不稍片刻淳歌便出現在所有人的視線,他撩開衣袖,朝著官二伯那幾位長者,重重一拜。不曾言語什麼,便起身接過樂水手中的長繩。在東南有個規矩,死者逝世時要由最親近的人為之拉棺,意在送人最後一程讓人安息。
樂水望著空空如也的手,有看著將繩子熟練地套在身上的淳歌,不禁悲從中來,默默地跟在了樂山的棺槨旁。
“啪”
一聲炮響送葬的隊伍開始漸漸移動,淳歌瘦弱的身子拉著大且重的棺木,每一步都顯得堅定但卻緩慢。行至一半,天上的小雨開始蔓延,在淳歌的腳下匯成一條條小小的‘河流’,淳歌每走一步,都會濺起一灘的水。
“嗚呼哀哉”淳歌的一聲沙啞長嘆打破了送行隊伍的寂靜,但他沒有停下腳步,拉著的棺槨像是與他融為一體。
“汝生於浙,而逝於北,離汝鄉千百里矣;當時雖觭夢幻想,寧知此為歸骨所耶?吾少孤,及長,不省所怙,惟伯兄是依。幼年,父歿南方,從伯而歸,孤苦伶仃,然未嘗一日相離之苦也。吾無姊妹弟兄,兩世一身。形單影隻,蓋兄為長也,乃吾畢生之幸。”話至此處,淳歌微微哽咽。
“餘憶年幼時。予捉蟋蟀,汝奮臂出其間;歲寒蟲僵,同臨其穴。今予殮汝葬汝,而當日之情形,憬然赴目。凡此瑣瑣,雖為陳跡,然我一日未死,則一日不能忘。舊事填膺,思之悽梗,如影歷歷。逼取便逝。悔當時不將嫛婗情狀。木甲記存;然而汝已不在人間。則雖年光倒流,兒時可再,而亦無與為證印者矣。”說到此時。淳歌早就淚不能自己了,許是情緒激動,讓他劇烈地咳嗽起來,送葬一列也不得不隨之停下。
“我來吧”樂水急忙扶住淳歌,眼中的熱淚奪眶而出,嘴角輕微顫抖,雙腿也站不直了,頹廢了許多。
淳歌沒有接受樂水的幫助,而是徑自念這心中的一腔不捨,他拉著棺槨。一路吟誦悼文,又一路痛哭流涕,這一幕不知看傻了多少百姓,又看哭了多少兄弟,淳歌心中的悲苦在今日感染到了所有見到的人。
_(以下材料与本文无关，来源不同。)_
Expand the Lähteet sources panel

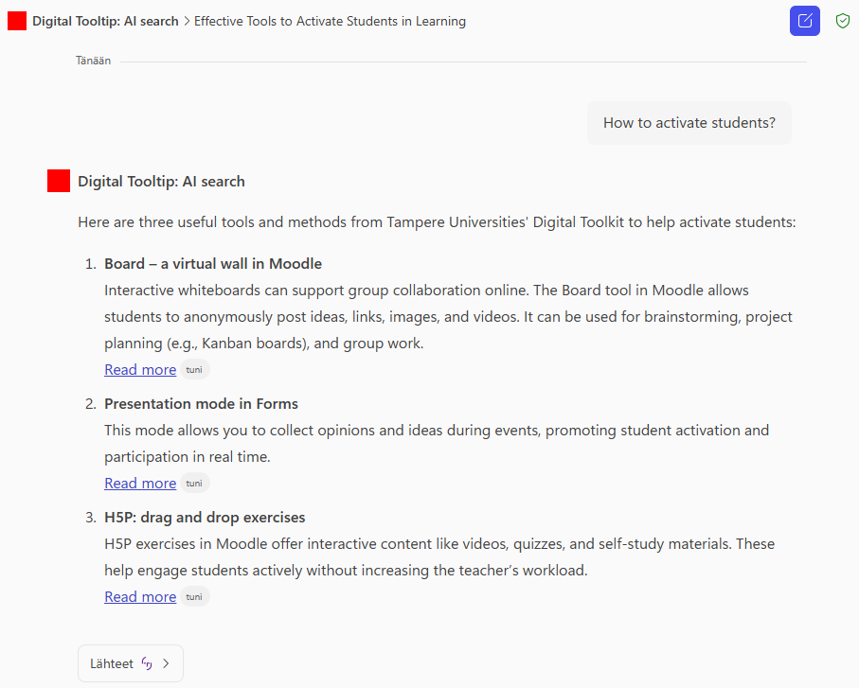[x=130, y=662]
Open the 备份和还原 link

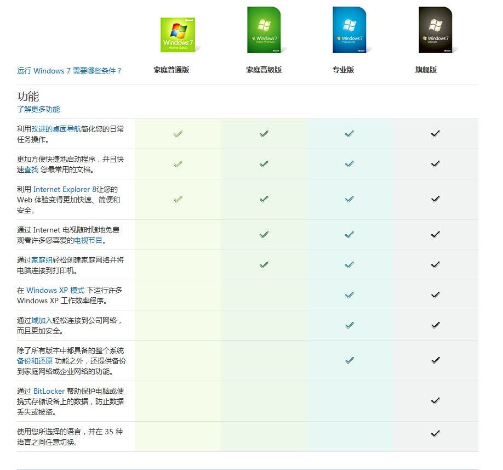[35, 361]
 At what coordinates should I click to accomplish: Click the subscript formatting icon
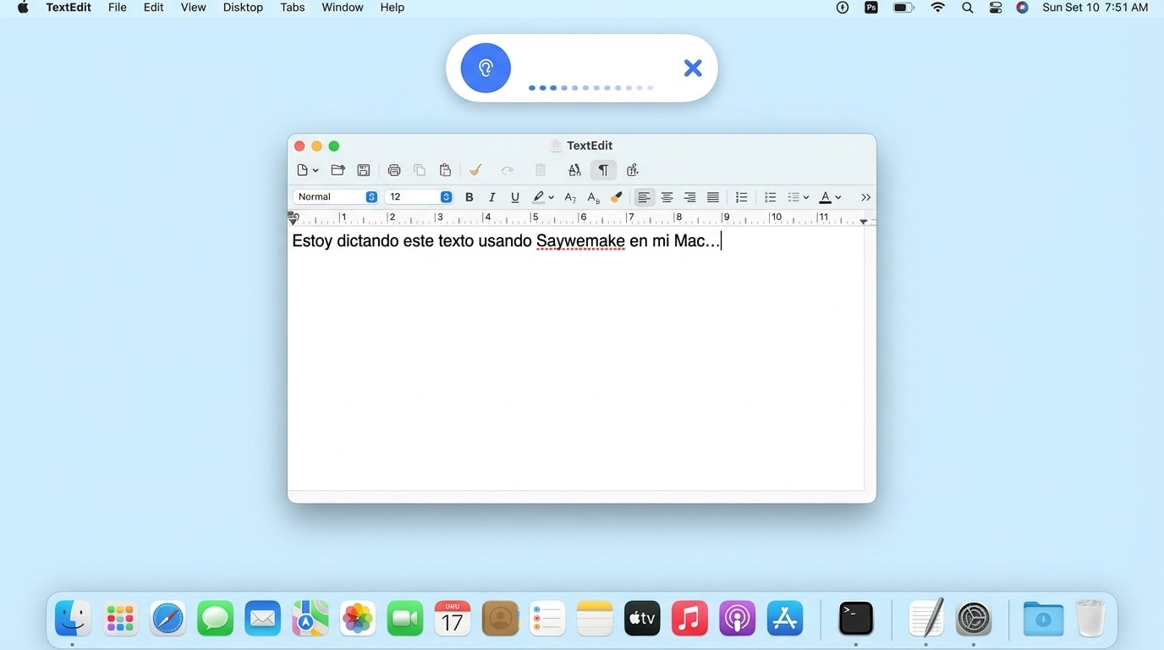[x=593, y=197]
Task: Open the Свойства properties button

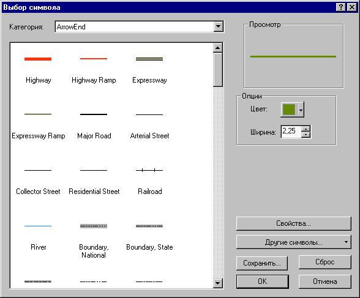Action: [x=294, y=223]
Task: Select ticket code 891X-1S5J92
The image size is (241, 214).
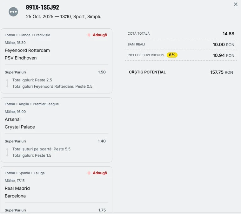Action: (43, 8)
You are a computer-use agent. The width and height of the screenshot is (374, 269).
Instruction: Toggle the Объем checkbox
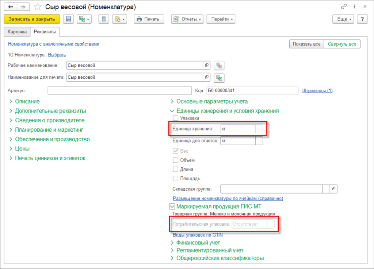[175, 160]
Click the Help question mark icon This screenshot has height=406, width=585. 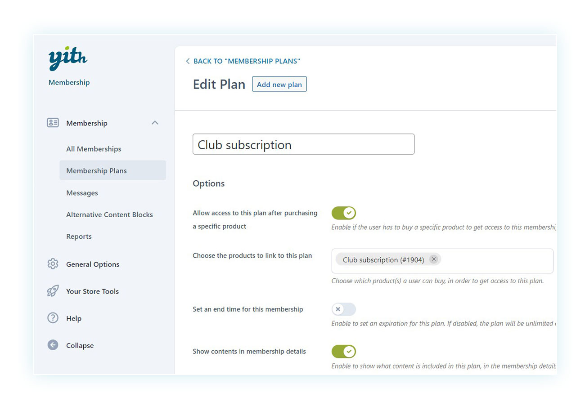53,318
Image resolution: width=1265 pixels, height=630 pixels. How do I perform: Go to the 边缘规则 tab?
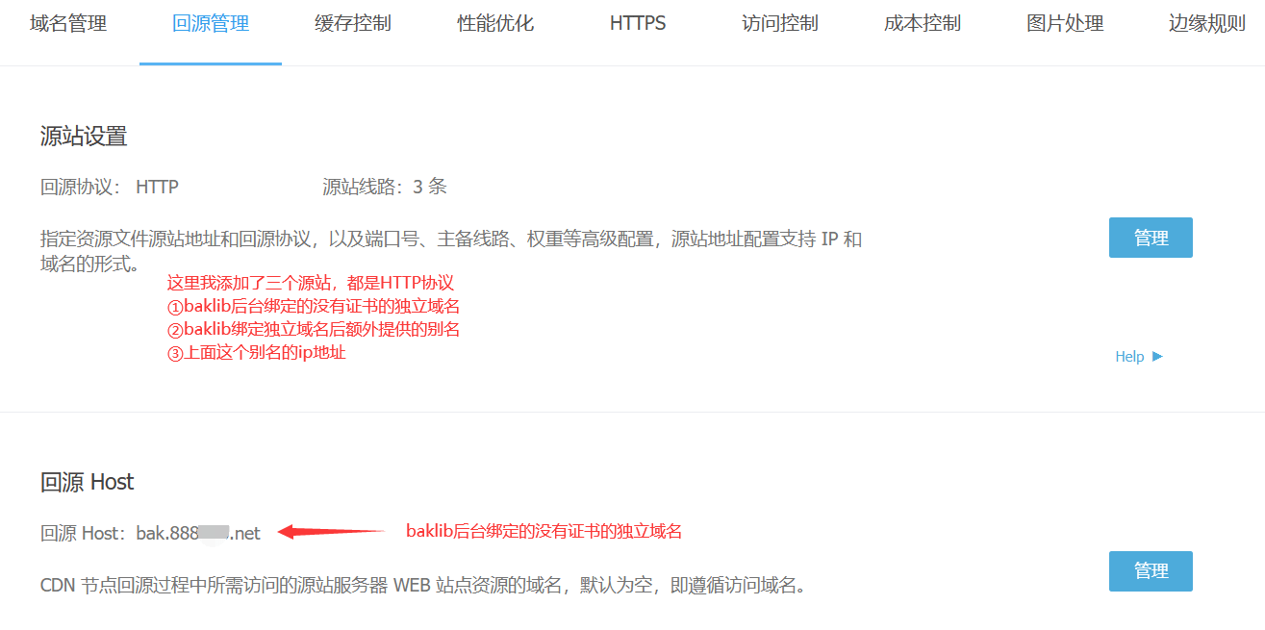coord(1207,24)
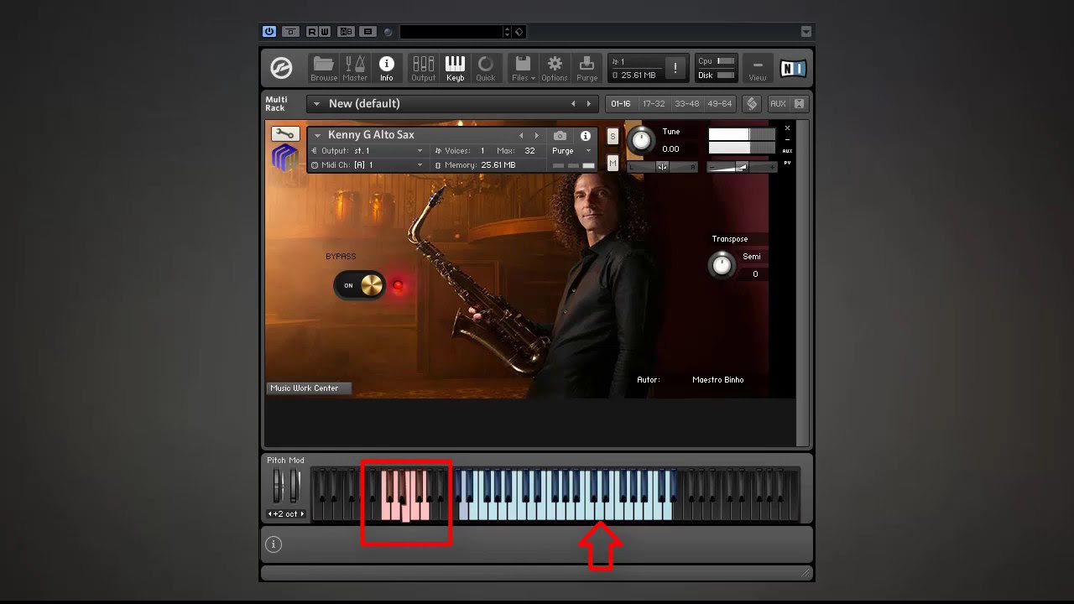Click the Music Work Center label

[x=305, y=388]
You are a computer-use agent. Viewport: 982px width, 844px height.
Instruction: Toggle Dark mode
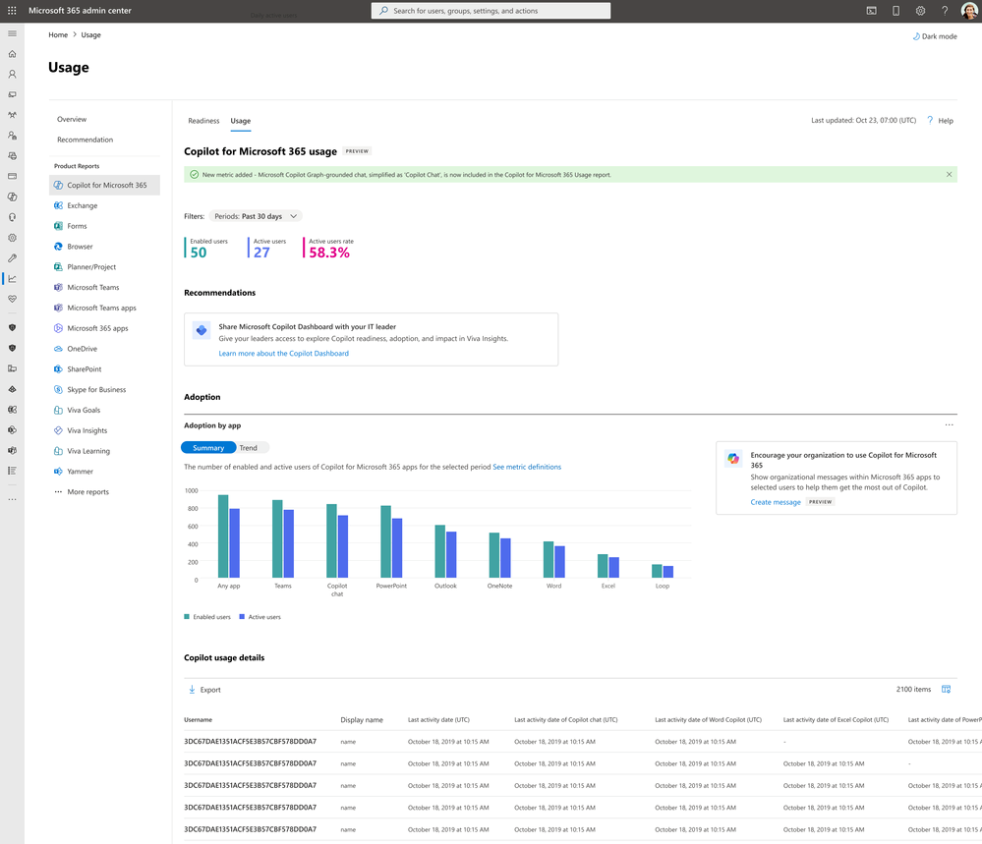click(935, 36)
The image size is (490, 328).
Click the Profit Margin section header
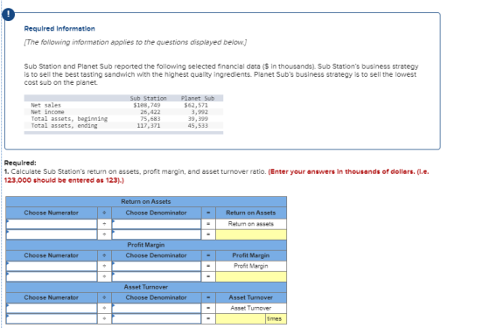[x=146, y=245]
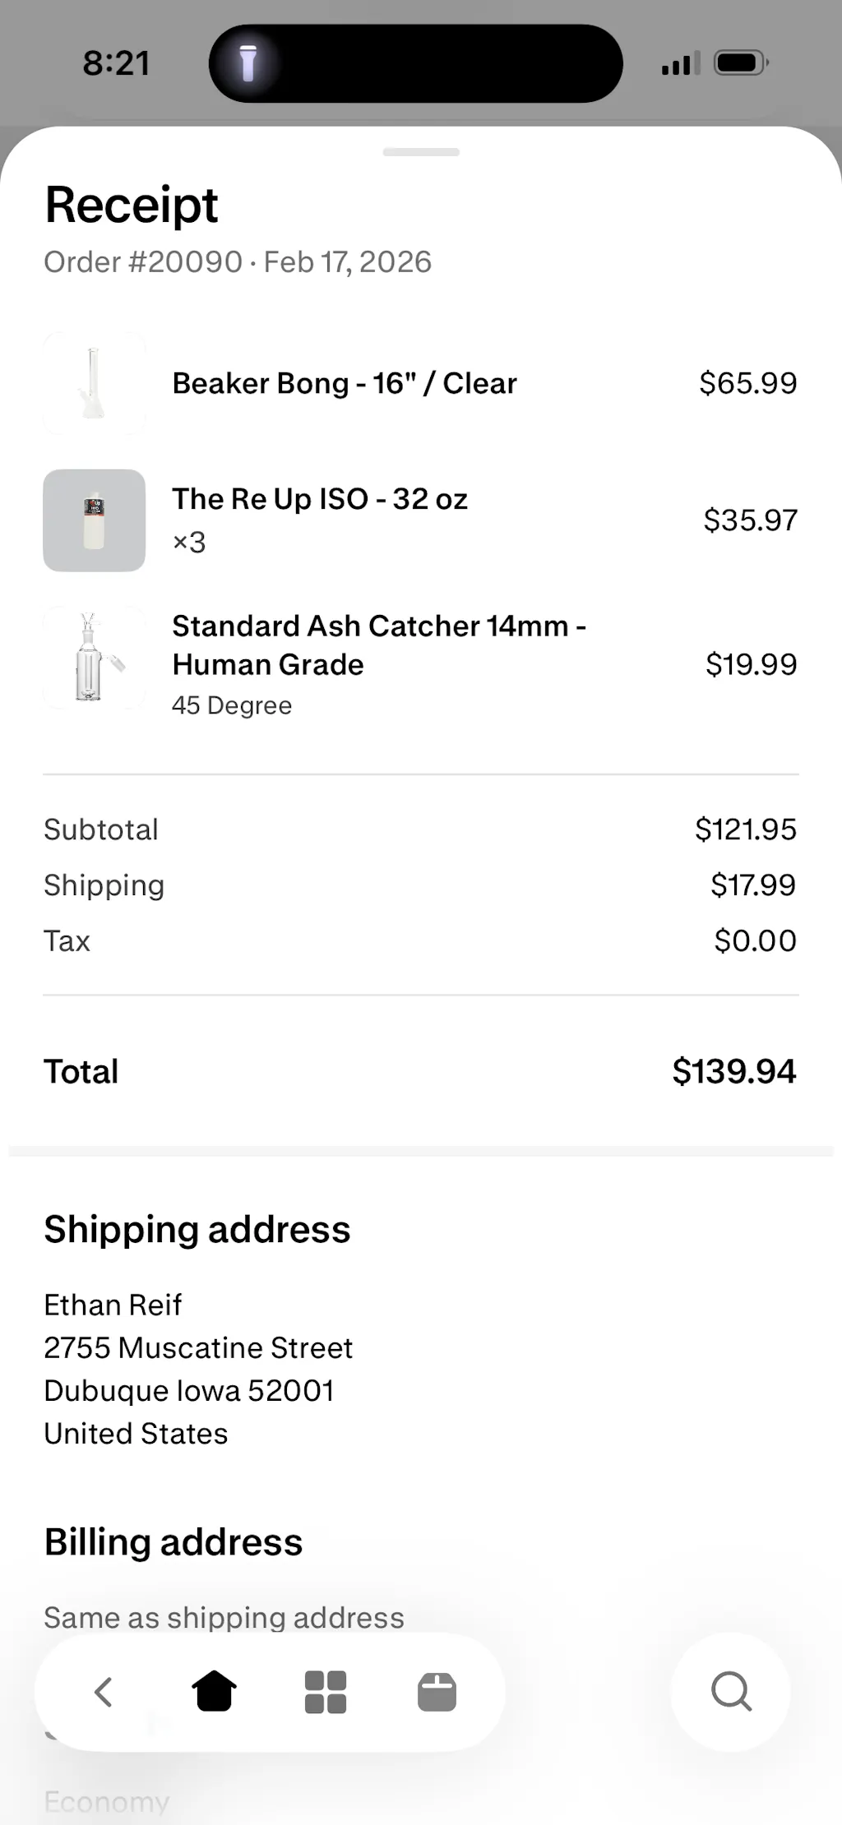The height and width of the screenshot is (1825, 842).
Task: Tap the Order #20090 date line
Action: pyautogui.click(x=238, y=262)
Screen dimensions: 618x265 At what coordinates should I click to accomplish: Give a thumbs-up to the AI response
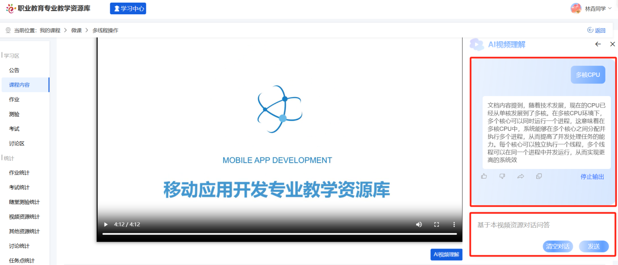pyautogui.click(x=484, y=176)
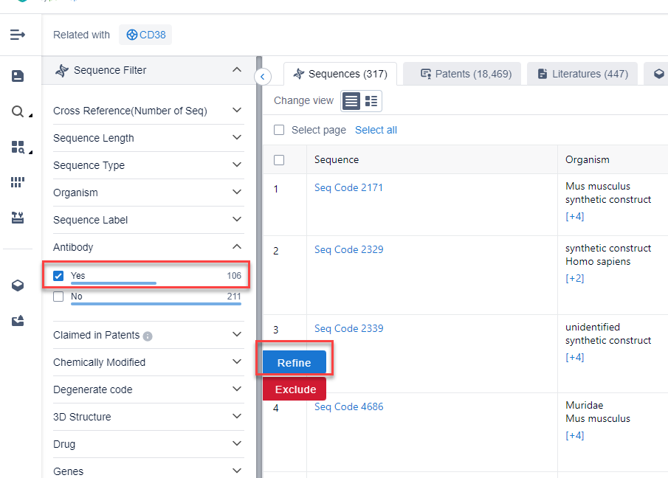Uncheck the Antibody Yes checkbox

point(58,276)
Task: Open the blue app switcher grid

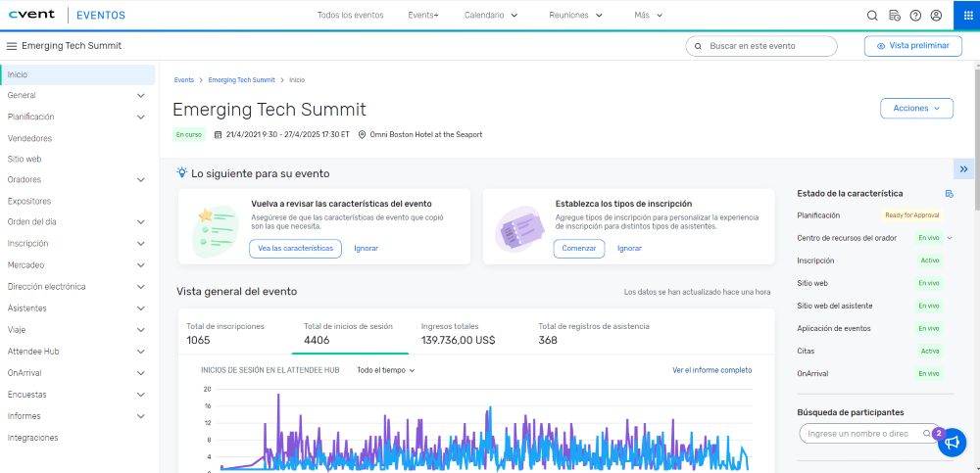Action: pyautogui.click(x=962, y=16)
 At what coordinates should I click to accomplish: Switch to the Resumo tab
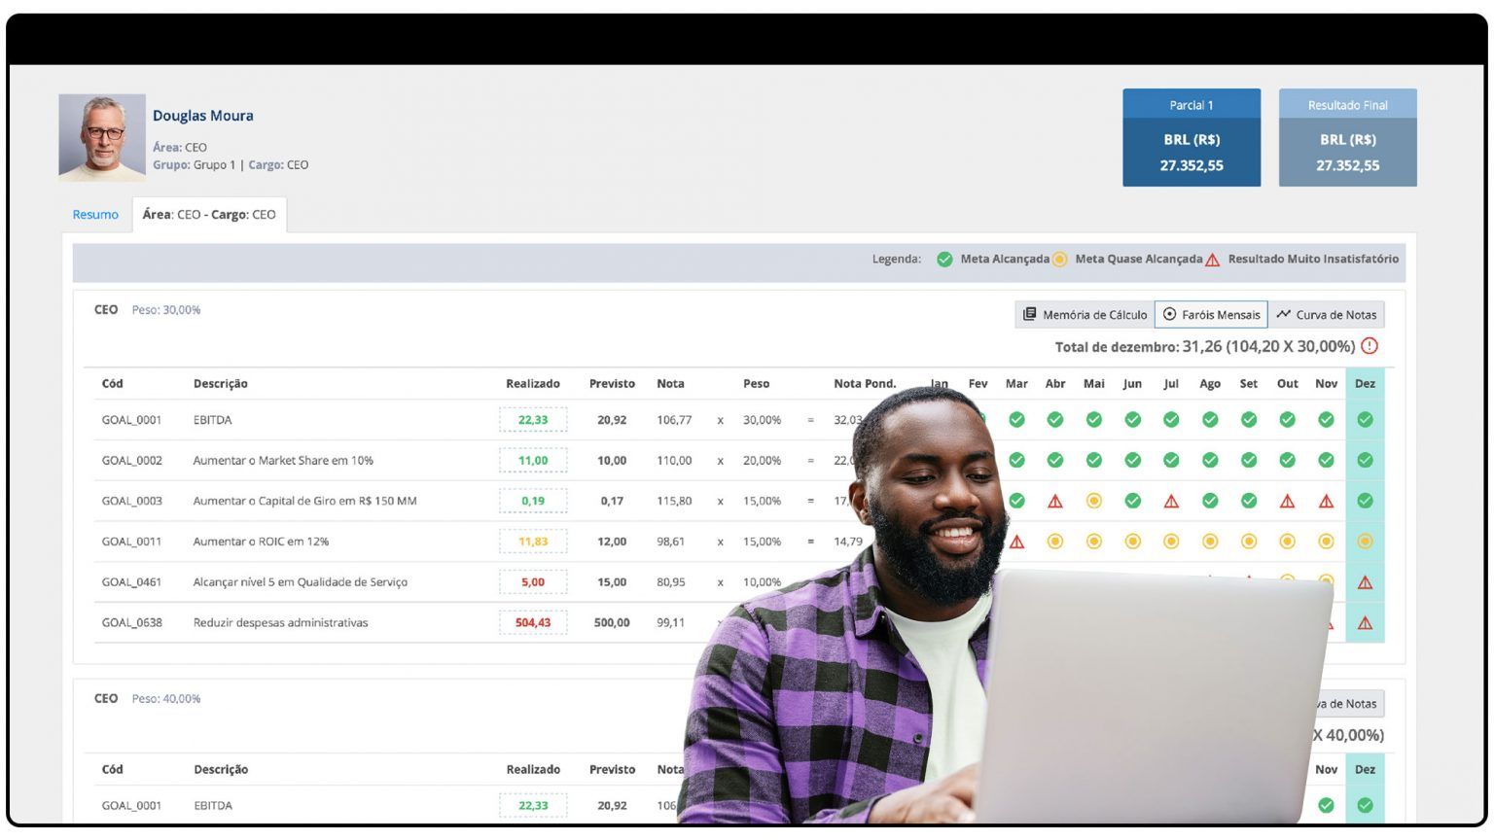click(x=94, y=214)
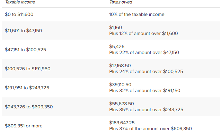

“嗚呼!生前既不可想,身後又不可知;哭汝既不聞汝言,奠汝又不見汝食。紙灰飛揚,朔風野大,阿弟歸矣,猶屢屢回頭望汝也。嗚呼哀哉!嗚呼哀哉!”這是淳歌最後一句悼文,淳歌他們也到達了下葬的地點。
此句一出,送葬之隊便盡數泣不成聲。樂水與淳歌更是扒著棺槨不肯讓其下葬。真真是應了淳歌文中的最後一句,生前的事既不堪想,死後的事又不可知;哭你既聽不到你回話,祭你又看不到你來享食。紙錢的灰燼飛揚著,北風在曠野裡顯得更猛,我要回去了,但又連連回過頭來看你。
“哥,我對不起你,我對不起你。”淳歌死死扒住即將下葬的樂山,愣是不讓他人靠近。
“淳歌,淳歌”樂水在一旁拉著,卻是怎麼也拉不下淳歌,索性他也加入了淳歌的行列,不曾說什麼,但卻渾身顫抖埋頭直哭。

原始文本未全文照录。